The EMELIOT partners have identified three communities to foster the use of the envisioned techniques and tools developed in the project:

  • Software developers of IoT systems will create demand for the project technologies as they become aware of the substantial improvements EMELIOT provides for developing ML-intensive IoT systems. Specific dissemination actions: The project will carry out a wide range of dissemination actions to create awareness of the project results amongst Software Developers of IoT systems. Industrial and tutorial tracks of scientific and technical events will be targeted to organize demonstration and hands-on sessions where EMELIOT technologies will be shown in practice.
  • System Integrators are a separate community targeted by EMELIOT as they often deliver IoT solutions for enterprise and government. They often have the capabilities to adopt open source technologies and utilise them within the commercial applications they deliver. Specific dissemination actions: The project partners will  target System Integrators in dissemination actions and encourage their evaluation and eventual adoption of the EMELIOT technologies for custom application development. All the EMELIOT partners have in place several collaborations with National and International players developing complex software systems for their customers. Technical and demonstration sessions will be organized with them to show the technical results achieved in the project and the potential benefits related to the adoption of the EMELIOT technologies.

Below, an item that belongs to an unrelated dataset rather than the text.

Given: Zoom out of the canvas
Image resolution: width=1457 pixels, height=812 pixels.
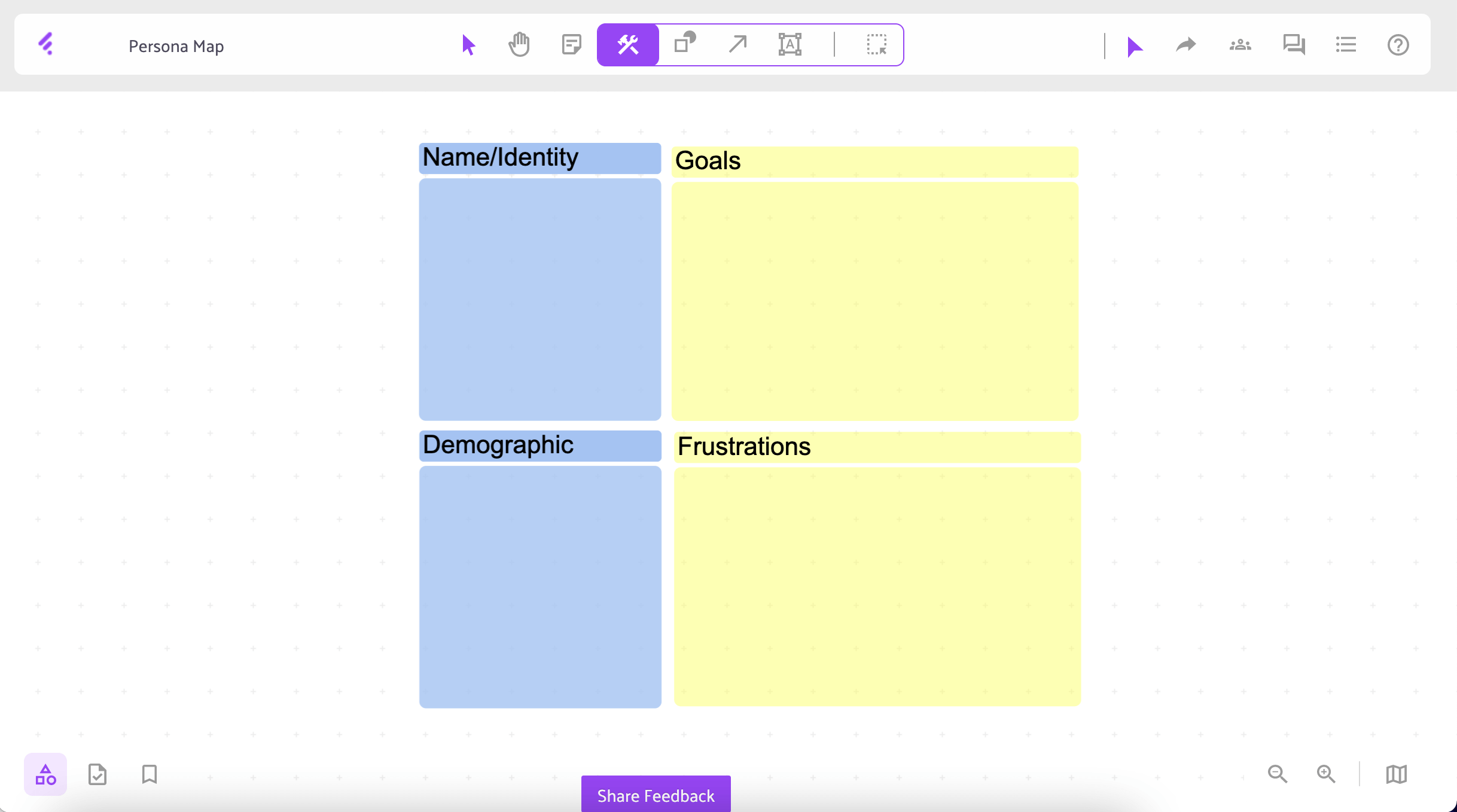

  • Academia and Researchers communities are important because they can contribute to the evolution of the EMELIOT technologies via a sustainable open source process. Dissemination actions will target technical journals, conferences and other academic and research events and communications channels. Specific dissemination actions:There are several different communities that will be highly impacted by the project results, including general communities of practice in software product development, machine learning, software product life-cycle management as well as IoT system modelling and analysis. The relevant research communities maintain a large number of international journals and conferences. Only very few examples of relevant scientific journals that will be targeted by the project for papers can be listed such as: IEEE Transactions on Software Engineering (IEEE), Software and Systems Modeling (Springer), Empirical Software Engineering (Springer), International Conference on Software Engineering (ICSE), International Conference on Model-Driven Engineering Languages & Systems (MODELS), International Conference on Software Maintenance and Evolution (ICSME), ACM Conference Series on Recommender Systems (RecSys), International Conference on Machine Learning (ICML),  International Conference on the Internet of Things (IoT)

The partners have the capabilities and existing contacts to address each of the three target markets for the project results.